YOUR ASSIGNMENT: Rewrite these rows with every "screenshot" switched to "screen capture" and everything else left unchanged. Leave the pictures out of your answer.

RECORDS SHOWN:
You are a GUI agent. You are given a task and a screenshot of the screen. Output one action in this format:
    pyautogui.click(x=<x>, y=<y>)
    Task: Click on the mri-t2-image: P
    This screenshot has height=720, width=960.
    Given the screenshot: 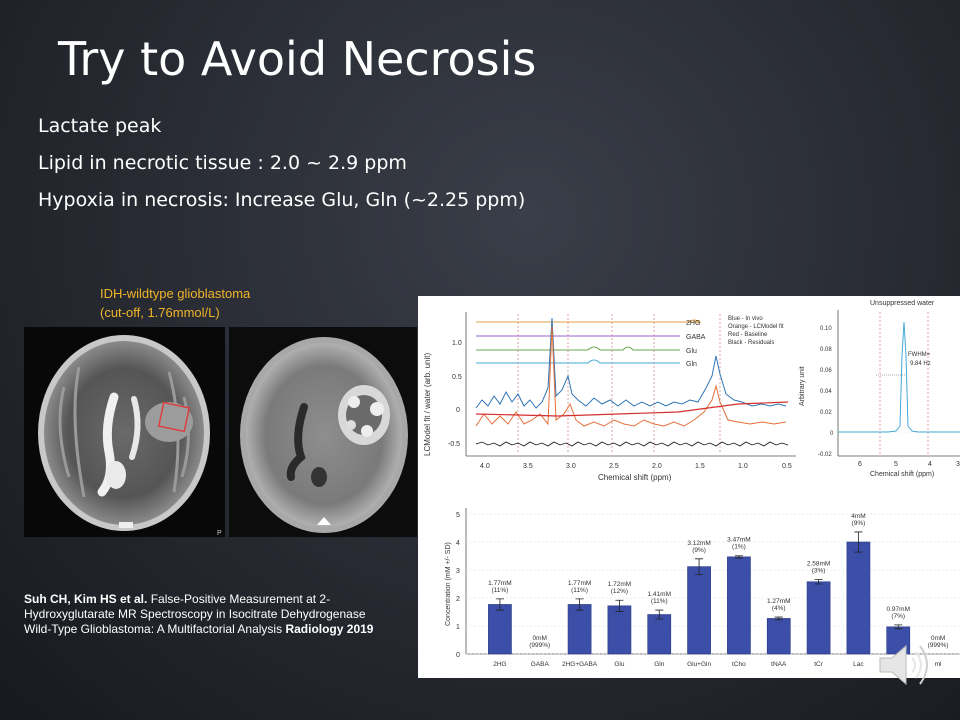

EXERCISE RESULT:
You are a GUI agent. You are given a task and a screen capture of the screen. Output one action in this format:
    pyautogui.click(x=<x>, y=<y>)
    Task: Click on the mri-t2-image: P
    This screen capture has height=720, width=960.
    Given the screen capture: 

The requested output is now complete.